4. Sobre os pecados dos pais. Bíblia: “Os pais não serão mortos por causa dos seus filhos, nem os filhos serão mortos por causa dos seus pais, apenas pelos seus próprios crimes as pessoas podem ser condenadas à morte” (Dt.24,16). Comparando com Platão: “Haja uma regra geral de que a desgraça e a punição do pai não deva ser visitada nos filhos, exceto no caso de alguém cujo pai, avô, e bisavô foram sucessivamente submetidos à pena de morte” (Leis, 856 c-d; o.c.p. 256).

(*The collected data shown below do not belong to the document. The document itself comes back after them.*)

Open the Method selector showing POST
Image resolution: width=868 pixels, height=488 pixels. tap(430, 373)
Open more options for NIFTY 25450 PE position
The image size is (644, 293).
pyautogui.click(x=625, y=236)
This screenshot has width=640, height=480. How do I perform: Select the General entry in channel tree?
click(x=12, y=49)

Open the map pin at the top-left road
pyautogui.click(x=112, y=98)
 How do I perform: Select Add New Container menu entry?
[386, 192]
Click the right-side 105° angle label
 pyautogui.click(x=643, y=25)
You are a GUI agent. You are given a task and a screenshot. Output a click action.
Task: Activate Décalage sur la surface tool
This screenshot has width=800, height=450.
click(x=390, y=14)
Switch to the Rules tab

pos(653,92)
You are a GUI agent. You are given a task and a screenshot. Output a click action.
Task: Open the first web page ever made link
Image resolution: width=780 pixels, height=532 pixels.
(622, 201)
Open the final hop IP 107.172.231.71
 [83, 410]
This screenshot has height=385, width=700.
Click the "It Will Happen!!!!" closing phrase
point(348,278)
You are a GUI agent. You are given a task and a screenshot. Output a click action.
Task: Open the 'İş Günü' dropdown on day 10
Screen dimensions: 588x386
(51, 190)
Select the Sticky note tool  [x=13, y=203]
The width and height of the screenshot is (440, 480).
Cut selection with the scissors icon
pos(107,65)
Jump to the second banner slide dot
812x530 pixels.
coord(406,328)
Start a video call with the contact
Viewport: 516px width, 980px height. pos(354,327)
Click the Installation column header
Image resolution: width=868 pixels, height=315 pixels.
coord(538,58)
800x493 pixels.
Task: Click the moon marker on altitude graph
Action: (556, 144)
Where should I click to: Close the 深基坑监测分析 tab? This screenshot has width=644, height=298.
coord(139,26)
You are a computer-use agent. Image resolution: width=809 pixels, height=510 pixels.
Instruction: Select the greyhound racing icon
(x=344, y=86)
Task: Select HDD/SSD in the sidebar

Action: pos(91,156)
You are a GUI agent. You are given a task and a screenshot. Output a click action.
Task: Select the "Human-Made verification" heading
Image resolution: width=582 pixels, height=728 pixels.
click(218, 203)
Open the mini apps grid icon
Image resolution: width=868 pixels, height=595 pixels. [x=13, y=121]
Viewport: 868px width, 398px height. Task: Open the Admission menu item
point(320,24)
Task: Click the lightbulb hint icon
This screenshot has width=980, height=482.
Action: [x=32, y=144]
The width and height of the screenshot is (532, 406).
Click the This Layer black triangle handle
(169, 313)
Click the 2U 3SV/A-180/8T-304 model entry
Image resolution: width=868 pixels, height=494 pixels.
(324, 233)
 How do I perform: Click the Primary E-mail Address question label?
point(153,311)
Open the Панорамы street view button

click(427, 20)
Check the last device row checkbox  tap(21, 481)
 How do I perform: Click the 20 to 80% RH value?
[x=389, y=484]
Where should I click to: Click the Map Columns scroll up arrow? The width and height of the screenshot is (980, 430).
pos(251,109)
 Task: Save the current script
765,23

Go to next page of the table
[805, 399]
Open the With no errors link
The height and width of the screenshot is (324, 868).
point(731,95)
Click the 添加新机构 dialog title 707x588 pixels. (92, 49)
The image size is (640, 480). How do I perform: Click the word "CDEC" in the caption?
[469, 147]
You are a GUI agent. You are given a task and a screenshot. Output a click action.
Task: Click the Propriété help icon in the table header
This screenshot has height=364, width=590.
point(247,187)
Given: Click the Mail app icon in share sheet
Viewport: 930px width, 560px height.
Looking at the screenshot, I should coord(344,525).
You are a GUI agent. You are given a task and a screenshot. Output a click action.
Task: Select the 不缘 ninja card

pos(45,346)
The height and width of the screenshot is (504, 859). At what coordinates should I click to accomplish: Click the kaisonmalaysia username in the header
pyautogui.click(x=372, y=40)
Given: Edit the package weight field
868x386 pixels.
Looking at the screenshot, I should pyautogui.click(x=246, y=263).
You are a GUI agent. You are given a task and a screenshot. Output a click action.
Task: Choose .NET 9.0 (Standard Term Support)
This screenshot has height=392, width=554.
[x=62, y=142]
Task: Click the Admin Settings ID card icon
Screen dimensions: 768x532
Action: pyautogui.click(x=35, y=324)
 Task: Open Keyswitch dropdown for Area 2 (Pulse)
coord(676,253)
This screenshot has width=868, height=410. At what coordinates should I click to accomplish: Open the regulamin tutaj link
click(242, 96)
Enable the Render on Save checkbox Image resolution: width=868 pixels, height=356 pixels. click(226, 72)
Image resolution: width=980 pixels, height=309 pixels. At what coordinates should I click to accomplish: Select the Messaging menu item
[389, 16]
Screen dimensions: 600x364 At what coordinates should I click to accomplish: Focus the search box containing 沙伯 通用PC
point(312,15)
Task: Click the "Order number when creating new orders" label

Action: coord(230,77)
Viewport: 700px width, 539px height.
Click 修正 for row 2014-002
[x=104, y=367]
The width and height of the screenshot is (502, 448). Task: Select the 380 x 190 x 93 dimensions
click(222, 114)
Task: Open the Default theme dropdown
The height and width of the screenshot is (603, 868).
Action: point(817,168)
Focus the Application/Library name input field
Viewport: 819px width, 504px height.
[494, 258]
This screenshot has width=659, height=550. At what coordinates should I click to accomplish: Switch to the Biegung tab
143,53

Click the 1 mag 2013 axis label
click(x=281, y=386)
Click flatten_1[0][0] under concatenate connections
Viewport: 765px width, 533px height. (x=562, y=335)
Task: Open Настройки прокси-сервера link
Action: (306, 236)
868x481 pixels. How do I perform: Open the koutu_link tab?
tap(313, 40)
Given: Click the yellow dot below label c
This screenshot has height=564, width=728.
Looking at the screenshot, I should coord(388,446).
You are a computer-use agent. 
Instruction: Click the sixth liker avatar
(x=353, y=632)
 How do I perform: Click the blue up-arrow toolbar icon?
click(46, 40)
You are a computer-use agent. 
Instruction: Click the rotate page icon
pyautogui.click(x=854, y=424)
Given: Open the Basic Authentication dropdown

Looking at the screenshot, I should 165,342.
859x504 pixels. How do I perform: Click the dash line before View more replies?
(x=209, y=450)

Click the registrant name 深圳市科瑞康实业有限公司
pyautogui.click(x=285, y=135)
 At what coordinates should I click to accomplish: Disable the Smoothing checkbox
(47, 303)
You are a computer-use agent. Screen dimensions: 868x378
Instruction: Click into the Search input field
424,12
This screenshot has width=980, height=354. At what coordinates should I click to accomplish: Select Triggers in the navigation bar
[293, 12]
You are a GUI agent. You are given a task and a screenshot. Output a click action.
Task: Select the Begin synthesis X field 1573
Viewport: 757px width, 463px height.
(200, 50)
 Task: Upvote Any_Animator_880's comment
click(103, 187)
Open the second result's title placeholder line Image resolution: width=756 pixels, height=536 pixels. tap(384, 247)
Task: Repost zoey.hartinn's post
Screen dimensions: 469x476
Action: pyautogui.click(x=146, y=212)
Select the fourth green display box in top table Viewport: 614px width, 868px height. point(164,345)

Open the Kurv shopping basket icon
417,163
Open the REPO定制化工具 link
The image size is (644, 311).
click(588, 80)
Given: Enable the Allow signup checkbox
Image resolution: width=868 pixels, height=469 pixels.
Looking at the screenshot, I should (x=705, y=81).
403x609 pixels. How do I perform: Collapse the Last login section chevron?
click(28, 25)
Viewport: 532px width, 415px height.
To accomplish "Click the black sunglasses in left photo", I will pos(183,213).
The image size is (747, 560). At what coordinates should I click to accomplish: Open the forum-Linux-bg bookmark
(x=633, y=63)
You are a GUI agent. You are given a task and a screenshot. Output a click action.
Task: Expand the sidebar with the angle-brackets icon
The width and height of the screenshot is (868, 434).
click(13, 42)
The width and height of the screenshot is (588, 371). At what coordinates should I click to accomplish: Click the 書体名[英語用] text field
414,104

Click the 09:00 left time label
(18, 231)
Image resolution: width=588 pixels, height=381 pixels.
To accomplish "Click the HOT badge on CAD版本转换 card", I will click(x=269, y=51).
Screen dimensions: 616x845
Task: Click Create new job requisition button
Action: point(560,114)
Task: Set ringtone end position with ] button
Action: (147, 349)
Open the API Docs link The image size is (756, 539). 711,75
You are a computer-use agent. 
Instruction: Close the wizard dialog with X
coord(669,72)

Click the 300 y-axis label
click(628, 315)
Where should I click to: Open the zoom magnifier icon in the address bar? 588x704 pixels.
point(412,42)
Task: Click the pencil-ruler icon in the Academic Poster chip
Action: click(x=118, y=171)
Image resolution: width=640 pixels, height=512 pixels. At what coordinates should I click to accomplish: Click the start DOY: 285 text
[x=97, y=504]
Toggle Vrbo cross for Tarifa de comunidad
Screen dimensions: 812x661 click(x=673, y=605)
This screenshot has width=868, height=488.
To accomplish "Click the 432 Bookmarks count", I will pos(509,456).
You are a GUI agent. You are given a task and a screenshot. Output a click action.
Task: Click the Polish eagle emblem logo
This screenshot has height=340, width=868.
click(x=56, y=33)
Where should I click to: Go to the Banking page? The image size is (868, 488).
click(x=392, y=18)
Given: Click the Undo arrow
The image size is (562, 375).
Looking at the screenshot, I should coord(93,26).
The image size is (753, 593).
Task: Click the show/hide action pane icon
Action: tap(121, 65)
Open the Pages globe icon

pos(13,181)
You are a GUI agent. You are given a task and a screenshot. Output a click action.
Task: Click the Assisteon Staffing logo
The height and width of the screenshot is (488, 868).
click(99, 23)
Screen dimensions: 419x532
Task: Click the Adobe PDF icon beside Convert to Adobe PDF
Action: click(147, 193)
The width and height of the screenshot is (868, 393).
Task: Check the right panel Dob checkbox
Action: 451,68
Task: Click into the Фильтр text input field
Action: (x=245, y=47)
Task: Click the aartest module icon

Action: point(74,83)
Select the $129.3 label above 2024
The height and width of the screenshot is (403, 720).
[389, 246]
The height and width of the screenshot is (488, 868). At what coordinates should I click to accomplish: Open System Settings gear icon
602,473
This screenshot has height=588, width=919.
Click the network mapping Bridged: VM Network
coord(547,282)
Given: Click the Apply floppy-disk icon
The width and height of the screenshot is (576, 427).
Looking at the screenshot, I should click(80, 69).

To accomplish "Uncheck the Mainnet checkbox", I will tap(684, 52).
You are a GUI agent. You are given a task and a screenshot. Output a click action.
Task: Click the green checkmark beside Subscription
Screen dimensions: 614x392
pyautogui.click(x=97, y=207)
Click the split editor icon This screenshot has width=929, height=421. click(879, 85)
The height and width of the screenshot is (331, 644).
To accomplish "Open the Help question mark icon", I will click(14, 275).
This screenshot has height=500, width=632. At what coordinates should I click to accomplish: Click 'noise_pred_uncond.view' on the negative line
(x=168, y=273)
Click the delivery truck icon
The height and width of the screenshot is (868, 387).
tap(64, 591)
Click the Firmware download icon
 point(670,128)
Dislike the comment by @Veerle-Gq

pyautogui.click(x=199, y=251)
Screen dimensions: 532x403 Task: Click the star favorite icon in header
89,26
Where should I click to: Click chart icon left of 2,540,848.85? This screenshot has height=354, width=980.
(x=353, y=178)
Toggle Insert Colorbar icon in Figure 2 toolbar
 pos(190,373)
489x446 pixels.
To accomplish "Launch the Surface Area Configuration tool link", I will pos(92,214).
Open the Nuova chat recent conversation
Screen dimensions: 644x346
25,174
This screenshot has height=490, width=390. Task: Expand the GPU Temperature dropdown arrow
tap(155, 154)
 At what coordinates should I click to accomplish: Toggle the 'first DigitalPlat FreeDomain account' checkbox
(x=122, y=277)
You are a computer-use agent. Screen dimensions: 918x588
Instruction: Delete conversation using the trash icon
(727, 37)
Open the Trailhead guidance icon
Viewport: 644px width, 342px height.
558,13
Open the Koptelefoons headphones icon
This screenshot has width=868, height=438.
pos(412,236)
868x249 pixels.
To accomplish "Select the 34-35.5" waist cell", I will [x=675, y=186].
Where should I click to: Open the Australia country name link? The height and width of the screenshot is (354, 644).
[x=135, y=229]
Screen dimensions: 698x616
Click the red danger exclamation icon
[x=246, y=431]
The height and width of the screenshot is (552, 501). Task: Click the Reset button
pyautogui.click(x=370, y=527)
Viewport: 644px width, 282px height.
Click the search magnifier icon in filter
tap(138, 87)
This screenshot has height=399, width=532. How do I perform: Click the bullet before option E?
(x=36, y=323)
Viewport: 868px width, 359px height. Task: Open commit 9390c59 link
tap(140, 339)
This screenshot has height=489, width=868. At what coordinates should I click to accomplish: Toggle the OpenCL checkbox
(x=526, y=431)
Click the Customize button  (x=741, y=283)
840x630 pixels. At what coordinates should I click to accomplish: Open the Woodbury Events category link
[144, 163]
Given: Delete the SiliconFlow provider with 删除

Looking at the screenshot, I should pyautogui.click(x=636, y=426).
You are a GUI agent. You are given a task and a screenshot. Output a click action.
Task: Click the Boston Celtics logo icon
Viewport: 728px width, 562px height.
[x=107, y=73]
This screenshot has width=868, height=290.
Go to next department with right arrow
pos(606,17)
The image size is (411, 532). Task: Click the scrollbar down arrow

5. sobre que o Sol parou. Tanto Josué como Agamenón oram para que o Sol parasse antes de terem derrotado os seus inimigos. Vejamos primeiro no poema da Ilíada, de Homero: “Agamenón orou dizendo: Zeus, deus glorioso, que habitas no céu a cavalgas sobre as nuvens de tempestade, concede que o Sol não se ponha nem a noite caia até que o palácio de Príamo seja derrubado e as suas portas sejam consumidas com fogo. Fazei com que a minha espada possa perfurar a camisa de Heitor sobre o seu coração e que muitos dos seus companheiros possam comer o pó ao redor dele.” (Ilíada, II, 410-20; o.c.p.262). Agora a Bíblia:

“No dia em que o Senhor entregou os amorreus aos israelitas, Josué falou ao Senhor, e disse na presença de Israel: ‘Sol, fica parado em Gibeão, e Lua no vale de Aijabom’; e o Sol se deteve e a Lua parou até que a nação se vingou dos seus inimigos” (Jos,10,12-14).

6. Sobre Sansão. Resumiremos aqui as semelhanças entre Heracles e Sansão. No Livro de Juízes se diz sobre o conto: ”A esposa de Manoá, um homem da tribo de Dan, foi visitada pelo anjo de Deus. Ela foi informada de que o seu filho por vir seria um nazireu, que ele se absteria de bebidas alcoólicas. Ele finalmente tornaria Israel livre das mãos dos filisteus”(Jz.3,2-7).”Sansão se deixou capturar pelos homens de Judá, que o entregaram aos filisteus, mas depois se livrou facilmente das amarras. Ele massacrou Mil homens com a queixada de um jumento” (Jz.15,11-16).  Vejamos na literatura grega:

“Quando Héracles chegou ao Egito, os egípcios lhe puseram grinaldas e o levaram em procissão para sacrificá-lo a Zeus; e por algum tempo ele permaneceu em silêncio, mas quando eles estavam começando o seu sacrifício no altar ele se entregou à bravura e matou todos eles”.(Heródoto,II,45 e Apolodoro, Bibl.2,5,11 o.v.p.285).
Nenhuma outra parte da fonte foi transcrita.